You get to choose which one you like more. If you're really against the casting as an as, that is fine. I think the reason to kinda talk about this one is it does pull together many of the subtle undercurrents of what we've been talking about using React. And I think the other powerful thing that you can do if you're like, yo, to useContext hooks, I'm gonna import the wrong one and it's gonna break.

I love your thinking, I agree, let's fix that. So yeah, this is gonna be confusing. A lot of the times, I want to build my particularly my state management code in my React app in a way that allows me to change my mind, right? What if I don't wanna use a context API anymore?

What if I wanna switch to Redux? Do I wanna redo everything in my app? No, I don't. So I could do stuff like, useHexColor, right? The name doesn't imply that I'm using a context API, it doesn't imply that I'm using Redux, it doesn't imply any of these things, right?

That's gonna do, let's say, magically I didn't export this one anyway, that this becomes an internal implementation detail that I never exposed to the world, right? And so now I could say, This one. Already, I'm confusing myself, right? And what I will do in most of the apps that I work on is create a series of these that hide what I'm using, right?

Now, throughout my app, I call useHexColor. I can call, Depending on how much I have going on, if there's a whole bunch of things, I can say I'll maybe make a use actions, right? Or if it's like use update hexColor, it'll just be a function that dispatches the right action, right?

There's a bunch of ways that you can do this, but what I'll frequently do is create it. I might choose to use this technique, but I want to hide this from everyone involved. I think one of the roles under the hood, it's electrons going through copper wires. It's a levels of abstraction to make things better.

One of my important rules when maintaining a large code base, that I like to enforce on my team, which is sometimes you have to do dark things. You put that in a file and you encapsulate it in one place and you do not let it spread through our code base, right?

Sometimes an API is not what we want, and we have to put an abstraction over it. Okay, that lives in one place contained, right? It's like every horror movie you've ever seen, you put that in the dungeon somewhere. You don't let the dragon out. And so you can encapsulate a lot of this.

And if you look at useHexColor, your hexColor is still a string, which has bitten me once today, but it's true. The rest of my application is type save, is aware of everything, it's not string or something else, right? Even the simplest version is to say useDispatch, right, which will, This looks like the one I was in libraries that we can talk about later, right?

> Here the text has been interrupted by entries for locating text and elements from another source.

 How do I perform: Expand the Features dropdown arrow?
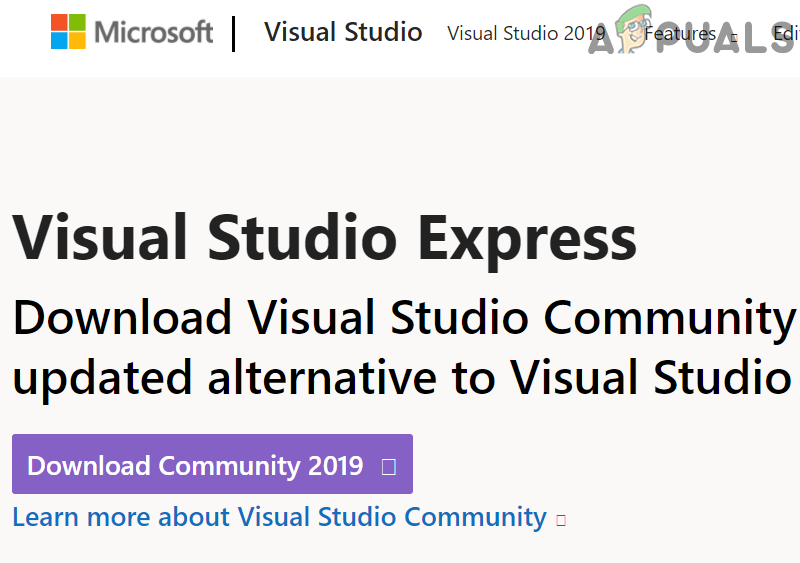tap(734, 37)
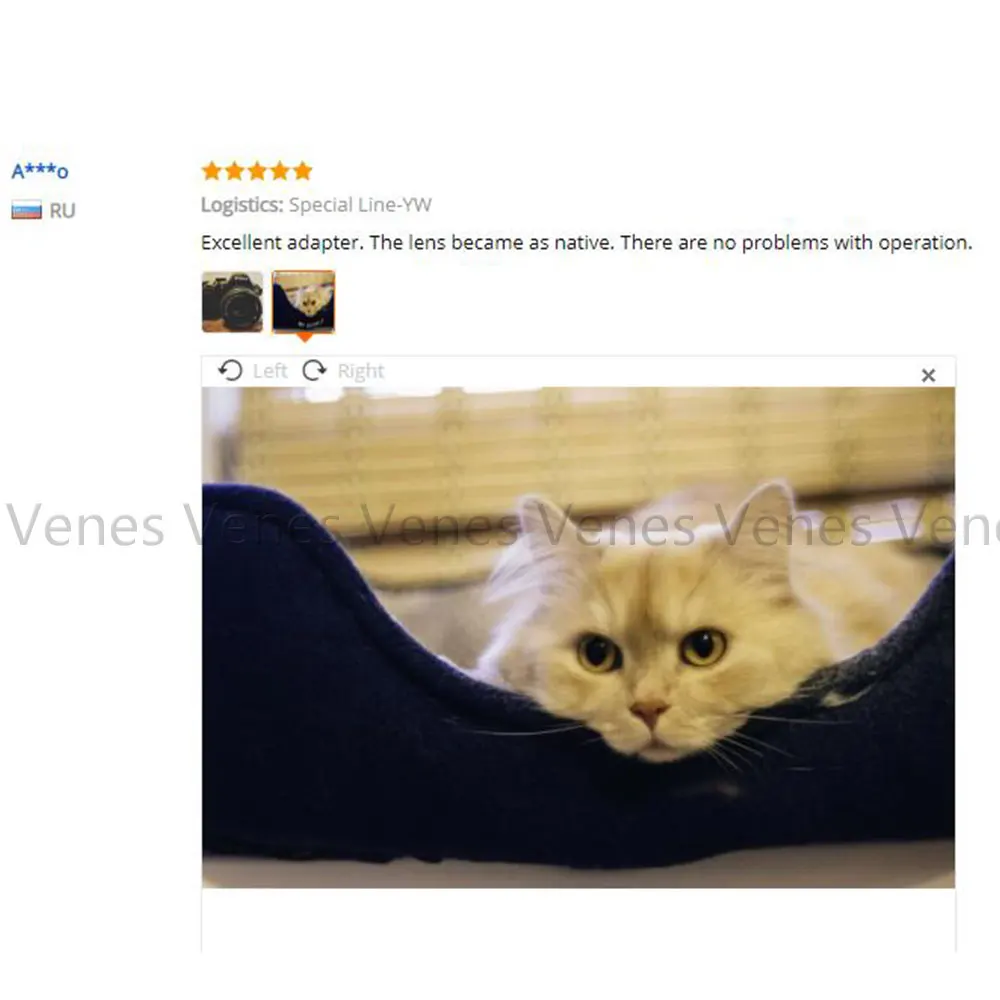
Task: Open the camera photo thumbnail
Action: click(232, 302)
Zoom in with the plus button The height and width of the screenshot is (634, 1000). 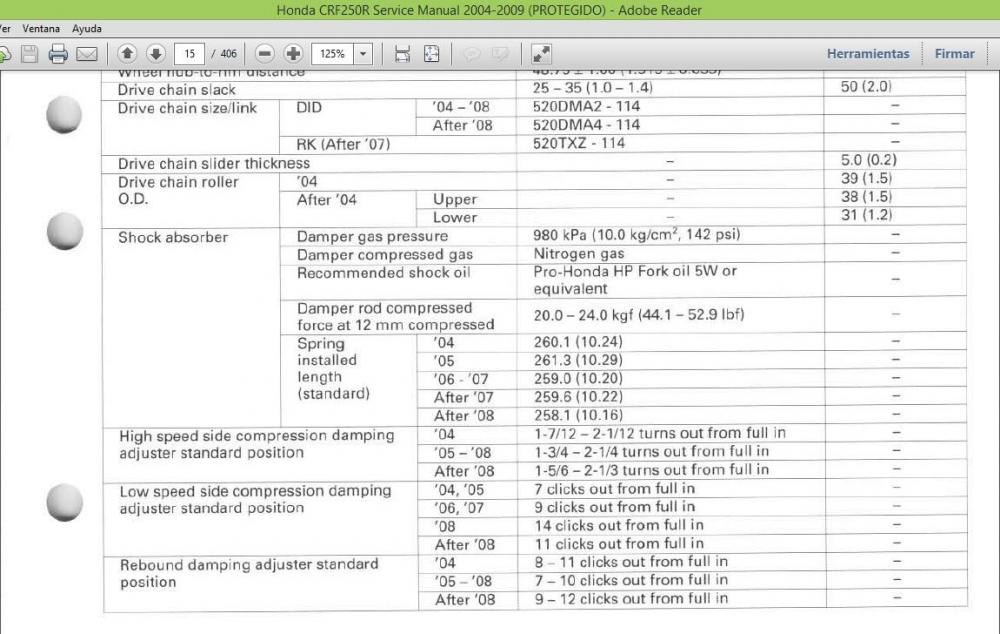pos(293,54)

That's it, that's the type, I will get dispatched out of there, right? And then I can use it everywhere. Everything we did is hidden. It's sounds like I'm now juggling two different createContexts, two different useContexts, or anything like that. I can create it up in this file, and then for the rest of my app, I can just use dispatch or I can even make more specific ones, right, and have those available everywhere.

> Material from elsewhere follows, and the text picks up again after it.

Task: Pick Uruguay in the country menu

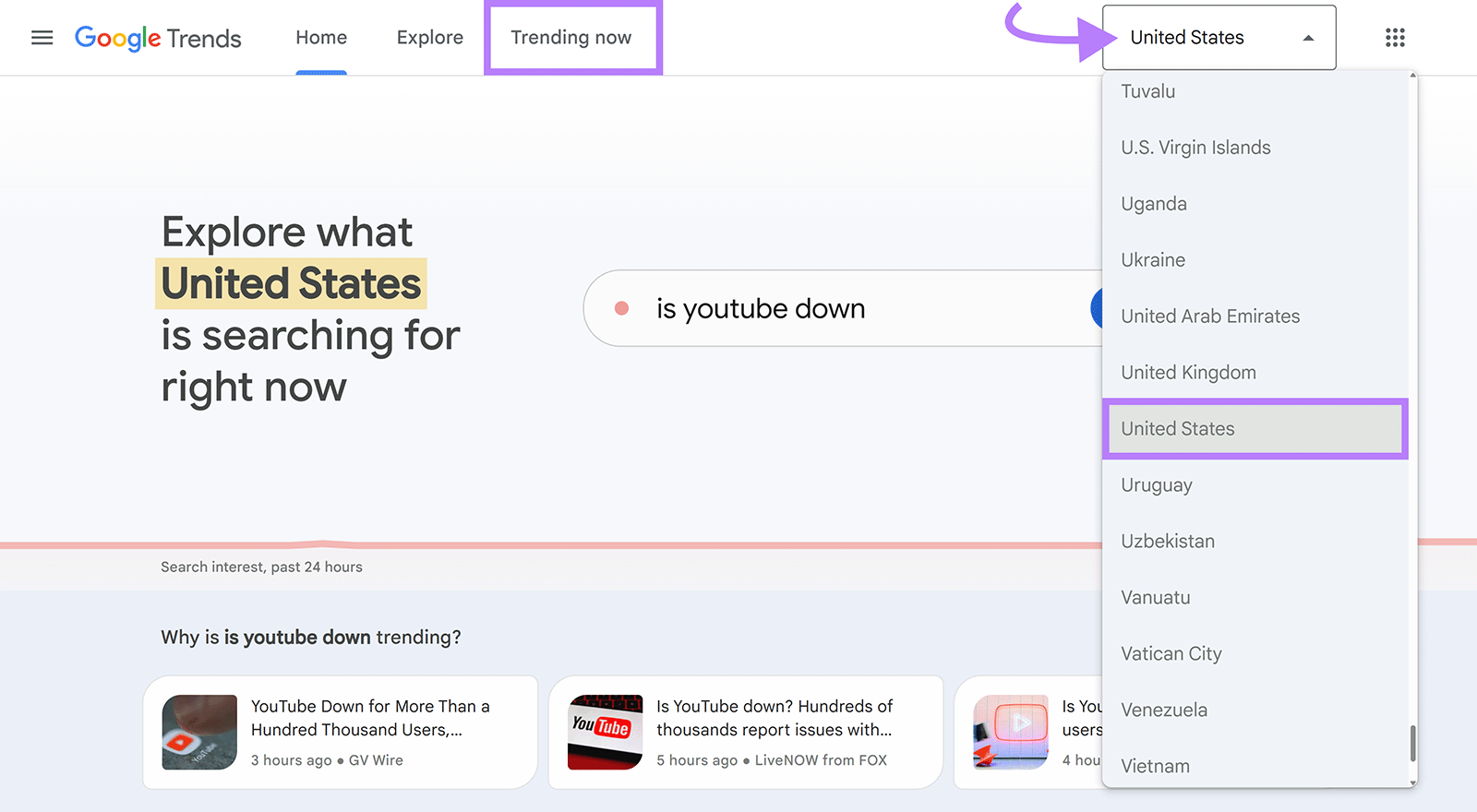Action: tap(1156, 485)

Use adjust color and it'll give me the functions for doing that. I use those throughout my app, if I dramatically change my mind, right, then I have the option to just change my abstractions in this one place. And the problem with TypeScript, as long as I adhere to the same contract, everything is just gonna work, right?

And so it's one of the advantages that you get, is a compiler is gonna run around if you use these hooks everywhere. And it's gonna confirm that if you swap out this implementation for even the other one, right, that original one, nothing changes in the rest of your app, right?

If you swap out the context API for Redux, nothing changes in your app. If you swap out use state for use reducer, nothing changes in your app, right? And TypeScript will make sure that you didn't make a boo boo, almost immediately at lightning speed, to make sure that everything works, right?

And you get all those abstractions for free.